■ **To do**: Present the following lines as a numbered list, omitting any blank lines. Include every line of the data.

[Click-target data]
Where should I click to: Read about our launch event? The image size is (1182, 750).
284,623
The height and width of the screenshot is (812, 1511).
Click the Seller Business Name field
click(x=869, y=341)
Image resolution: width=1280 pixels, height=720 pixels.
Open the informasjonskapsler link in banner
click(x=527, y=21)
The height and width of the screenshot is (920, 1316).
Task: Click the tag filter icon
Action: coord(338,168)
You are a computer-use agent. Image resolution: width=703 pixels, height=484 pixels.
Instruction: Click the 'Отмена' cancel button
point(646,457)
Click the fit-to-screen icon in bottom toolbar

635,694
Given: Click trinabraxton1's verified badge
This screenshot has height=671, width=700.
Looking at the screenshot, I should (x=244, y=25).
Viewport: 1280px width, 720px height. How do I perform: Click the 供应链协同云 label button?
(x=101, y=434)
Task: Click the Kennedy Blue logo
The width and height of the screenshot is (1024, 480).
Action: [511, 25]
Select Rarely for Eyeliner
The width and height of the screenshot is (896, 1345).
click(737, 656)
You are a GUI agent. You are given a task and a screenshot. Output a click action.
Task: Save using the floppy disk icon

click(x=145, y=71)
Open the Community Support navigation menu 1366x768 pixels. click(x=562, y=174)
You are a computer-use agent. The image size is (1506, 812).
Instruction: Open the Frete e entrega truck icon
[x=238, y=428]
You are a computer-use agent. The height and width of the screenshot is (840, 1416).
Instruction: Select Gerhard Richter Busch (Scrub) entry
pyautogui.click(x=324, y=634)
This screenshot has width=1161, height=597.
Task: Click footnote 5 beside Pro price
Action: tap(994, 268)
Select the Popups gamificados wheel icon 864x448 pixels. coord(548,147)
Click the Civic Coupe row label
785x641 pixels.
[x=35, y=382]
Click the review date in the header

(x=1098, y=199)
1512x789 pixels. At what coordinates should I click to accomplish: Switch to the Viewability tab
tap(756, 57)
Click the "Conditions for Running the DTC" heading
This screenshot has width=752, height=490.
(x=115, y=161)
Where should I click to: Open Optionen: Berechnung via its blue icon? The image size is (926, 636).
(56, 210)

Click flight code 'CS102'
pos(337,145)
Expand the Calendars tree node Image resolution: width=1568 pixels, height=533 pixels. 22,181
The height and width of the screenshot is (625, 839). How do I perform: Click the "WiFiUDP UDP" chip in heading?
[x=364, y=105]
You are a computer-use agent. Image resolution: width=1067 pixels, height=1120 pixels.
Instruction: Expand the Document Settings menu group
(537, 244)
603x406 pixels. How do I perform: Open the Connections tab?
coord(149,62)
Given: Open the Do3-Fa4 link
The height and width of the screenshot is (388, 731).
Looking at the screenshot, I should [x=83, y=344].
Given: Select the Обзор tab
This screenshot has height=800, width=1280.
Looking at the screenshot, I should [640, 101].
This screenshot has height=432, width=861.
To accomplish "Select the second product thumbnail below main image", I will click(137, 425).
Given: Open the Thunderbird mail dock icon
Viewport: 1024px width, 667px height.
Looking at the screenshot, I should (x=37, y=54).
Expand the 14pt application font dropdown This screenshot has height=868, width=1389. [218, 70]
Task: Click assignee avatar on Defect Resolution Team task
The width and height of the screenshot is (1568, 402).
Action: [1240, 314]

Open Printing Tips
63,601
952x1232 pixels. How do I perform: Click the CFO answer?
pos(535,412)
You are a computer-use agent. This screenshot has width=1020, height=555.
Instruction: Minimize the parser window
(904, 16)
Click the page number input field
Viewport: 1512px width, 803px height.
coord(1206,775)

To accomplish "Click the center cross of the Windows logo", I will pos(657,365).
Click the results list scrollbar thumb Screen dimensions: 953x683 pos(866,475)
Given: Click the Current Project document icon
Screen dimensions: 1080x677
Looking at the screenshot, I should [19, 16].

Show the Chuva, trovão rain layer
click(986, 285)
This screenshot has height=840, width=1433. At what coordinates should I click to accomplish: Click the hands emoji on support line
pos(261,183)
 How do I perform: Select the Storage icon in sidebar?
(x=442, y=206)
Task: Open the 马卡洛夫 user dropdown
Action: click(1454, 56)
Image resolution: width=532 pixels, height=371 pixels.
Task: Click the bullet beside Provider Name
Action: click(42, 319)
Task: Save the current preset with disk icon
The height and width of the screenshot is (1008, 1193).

■ **Completed exercise**:
1. Where should I click to: Read about our launch event? The image size is (1182, 750).
2. 284,623
3. The height and width of the screenshot is (812, 1511).
4. Click the Seller Business Name field
5. click(x=869, y=341)
6. Image resolution: width=1280 pixels, height=720 pixels.
7. Open the informasjonskapsler link in banner
8. click(x=527, y=21)
9. The height and width of the screenshot is (920, 1316).
10. Task: Click the tag filter icon
11. Action: coord(338,168)
12. You are a computer-use agent. Image resolution: width=703 pixels, height=484 pixels.
13. Instruction: Click the 'Отмена' cancel button
14. point(646,457)
15. Click the fit-to-screen icon in bottom toolbar
16. 635,694
17. Given: Click trinabraxton1's verified badge
18. This screenshot has height=671, width=700.
19. Looking at the screenshot, I should (x=244, y=25).
20. Viewport: 1280px width, 720px height. How do I perform: Click the 供应链协同云 label button?
21. (x=101, y=434)
22. Task: Click the Kennedy Blue logo
23. The width and height of the screenshot is (1024, 480).
24. Action: [511, 25]
25. Select Rarely for Eyeliner
26. The width and height of the screenshot is (896, 1345).
27. click(737, 656)
28. You are a GUI agent. You are given a task and a screenshot. Output a click action.
29. Task: Save using the floppy disk icon
30. click(x=145, y=71)
31. Open the Community Support navigation menu 1366x768 pixels. click(x=562, y=174)
32. You are a computer-use agent. The image size is (1506, 812).
33. Instruction: Open the Frete e entrega truck icon
34. [x=238, y=428]
35. You are a computer-use agent. The height and width of the screenshot is (840, 1416).
36. Instruction: Select Gerhard Richter Busch (Scrub) entry
37. pyautogui.click(x=324, y=634)
38. This screenshot has width=1161, height=597.
39. Task: Click footnote 5 beside Pro price
40. Action: tap(994, 268)
41. Select the Popups gamificados wheel icon 864x448 pixels. coord(548,147)
42. Click the Civic Coupe row label
43. 785x641 pixels.
44. [x=35, y=382]
45. Click the review date in the header
46. (x=1098, y=199)
47. 1512x789 pixels. At what coordinates should I click to accomplish: Switch to the Viewability tab
48. tap(756, 57)
49. Click the "Conditions for Running the DTC" heading
50. This screenshot has width=752, height=490.
51. (x=115, y=161)
52. Where should I click to: Open Optionen: Berechnung via its blue icon? The image size is (926, 636).
53. (56, 210)
54. Click flight code 'CS102'
55. pos(337,145)
56. Expand the Calendars tree node Image resolution: width=1568 pixels, height=533 pixels. 22,181
57. The height and width of the screenshot is (625, 839). How do I perform: Click the "WiFiUDP UDP" chip in heading?
58. [x=364, y=105]
59. You are a computer-use agent. Image resolution: width=1067 pixels, height=1120 pixels.
60. Instruction: Expand the Document Settings menu group
61. (537, 244)
62. 603x406 pixels. How do I perform: Open the Connections tab?
63. coord(149,62)
64. Given: Open the Do3-Fa4 link
65. The height and width of the screenshot is (388, 731).
66. Looking at the screenshot, I should [x=83, y=344].
67. Given: Select the Обзор tab
68. This screenshot has height=800, width=1280.
69. Looking at the screenshot, I should [640, 101].
70. This screenshot has height=432, width=861.
71. To accomplish "Select the second product thumbnail below main image", I will click(137, 425).
72. Given: Open the Thunderbird mail dock icon
73. Viewport: 1024px width, 667px height.
74. Looking at the screenshot, I should (x=37, y=54).
75. Expand the 14pt application font dropdown This screenshot has height=868, width=1389. [218, 70]
76. Task: Click assignee avatar on Defect Resolution Team task
77. The width and height of the screenshot is (1568, 402).
78. Action: [1240, 314]
79. Open Printing Tips
80. 63,601
81. 952x1232 pixels. How do I perform: Click the CFO answer?
82. pos(535,412)
83. You are a computer-use agent. This screenshot has width=1020, height=555.
84. Instruction: Minimize the parser window
85. (904, 16)
86. Click the page number input field
87. Viewport: 1512px width, 803px height.
88. coord(1206,775)
89. To accomplish "Click the center cross of the Windows logo", I will pos(657,365).
90. Click the results list scrollbar thumb Screen dimensions: 953x683 pos(866,475)
91. Given: Click the Current Project document icon
92. Screen dimensions: 1080x677
93. Looking at the screenshot, I should [19, 16].
94. Show the Chuva, trovão rain layer
95. click(986, 285)
96. This screenshot has height=840, width=1433. At what coordinates should I click to accomplish: Click the hands emoji on support line
97. pos(261,183)
98.  How do I perform: Select the Storage icon in sidebar?
99. (x=442, y=206)
100. Task: Open the 马卡洛夫 user dropdown
101. Action: click(1454, 56)
102. Image resolution: width=532 pixels, height=371 pixels.
103. Task: Click the bullet beside Provider Name
104. Action: click(42, 319)
105. Task: Save the current preset with disk icon
106. The height and width of the screenshot is (1008, 1193).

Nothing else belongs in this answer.